The exhibition is mainly drawn from an exceptional private collection, with supporting works on loan from the artists themselves or their estates. Highlights include several paintings by Sheffield, born John Hoyland (RA), one of the most inventive and dynamic abstract painters of the post-war period. His work
was celebrated in a retrospective exhibition at the Royal Academy in 1999 and he was the first artist to be featured in Damien Hirst’s Gagosian Gallery. There is also an untitled piece by the elusive collagist Francis Davison, previously shown at his retrospective exhibition at the Hayward Gallery in 1984. Damian Hirst has spoken openly of his admiration for Davison, whose wife, Margaret Mellis (a of the St Ives band) was Hirst’s mentor. Very Soft Yellows and Formal Reds (1968) by Patrick Heron, a piece in the Harrogate Fine Art Collection, was critiqued by author AS Byatt in an article titled In Praise of Patrick Heron for The Guardian in 2015. Celebration also features the work of: Patrick Jones, Gary Wragg, John Edwards, Gillian Ayres (RA), Fred Pollock, Douglas Abercrombie, Mali Morris (RA), Albert Irvin (RA) and John McLean.
Writer and curator Sam Cornish said:
These paintings are positive and affirmative statements about light, space and color, as well as the materiality of paint and canvas.
Far from being “pictures of nothing”, each offers a world to explore. Inevitably, viewers will find some of these worlds more accommodating than others. Some images will assert their presence across a room, others will work their magic up close. Everything will open up as we spend time with them.
Celebration was financially supported by Friends of the Mercer Art Gallery.
- The Mercer Art Gallery opened in 1991 in the 200-year-old Harrogate Promenade Rooms, one of the first purpose-built spa buildings in Harrogate.
- In Georgian times, many visitors flocked to Harrogate to follow the ‘Harrogate Cure’, drinking and bathing in the town’s mineral waters. Inaugurated on June 16, 1806, the Promenade
- The rooms provided an indoor space where well-to-do visitors could socialize and be seen.

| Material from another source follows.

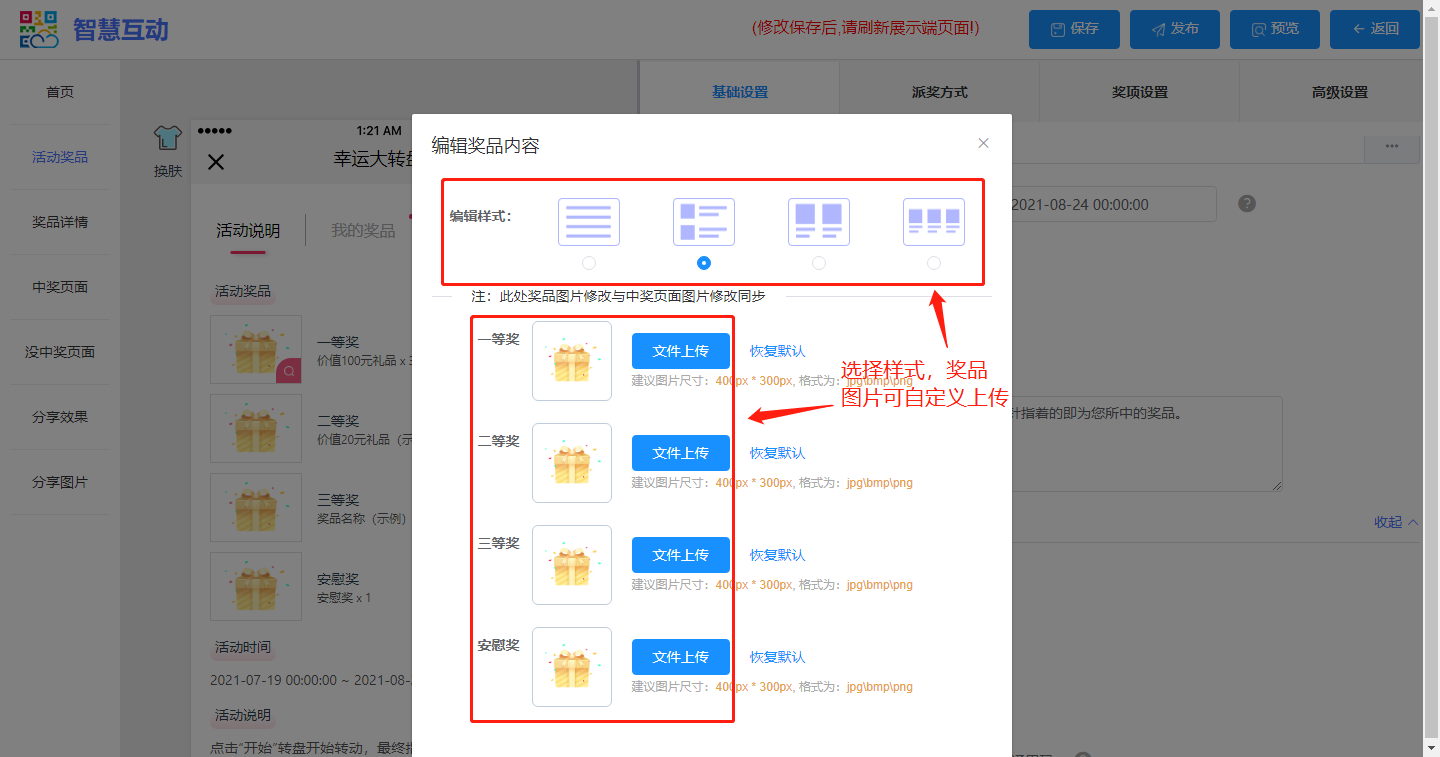Screen dimensions: 1440x757
Task: Click the image-left list style icon
Action: coord(704,221)
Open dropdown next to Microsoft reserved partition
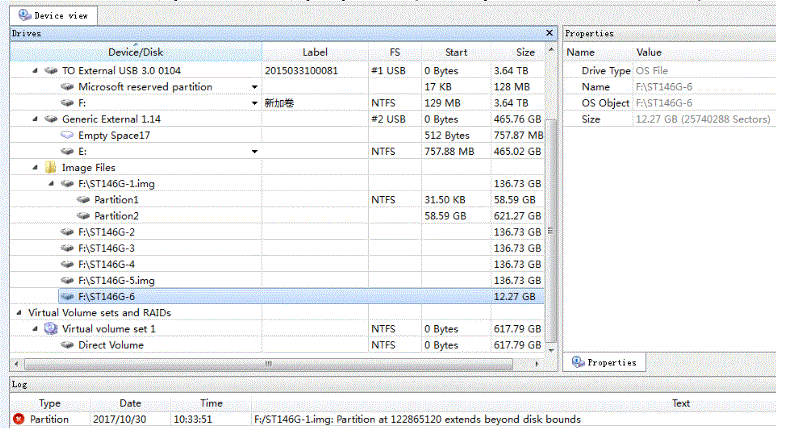Image resolution: width=791 pixels, height=428 pixels. [x=254, y=87]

- In 1839 they were renamed the Victoria Reading Rooms and Library and used for public meetings and lectures. From 1875 to 1900, the Rooms became a theater, hosting Victorian celebrities such as Lily Langtry, Sarah Bernhardt and Oscar Wilde.
- The gallery’s current name comes from watercolourist Sidney Agnew Mercer who lived most of his life in Yorkshire and whose sons donated £50,000 for the new art gallery. Further funds continue to come from the hard work of Friends of the Mercer Art Gallery, English Heritage and Harrogate Borough Council.
- Works from the Harrogate Fine Art Collection are available online at artuk.org, the digital home for art from all UK public collections.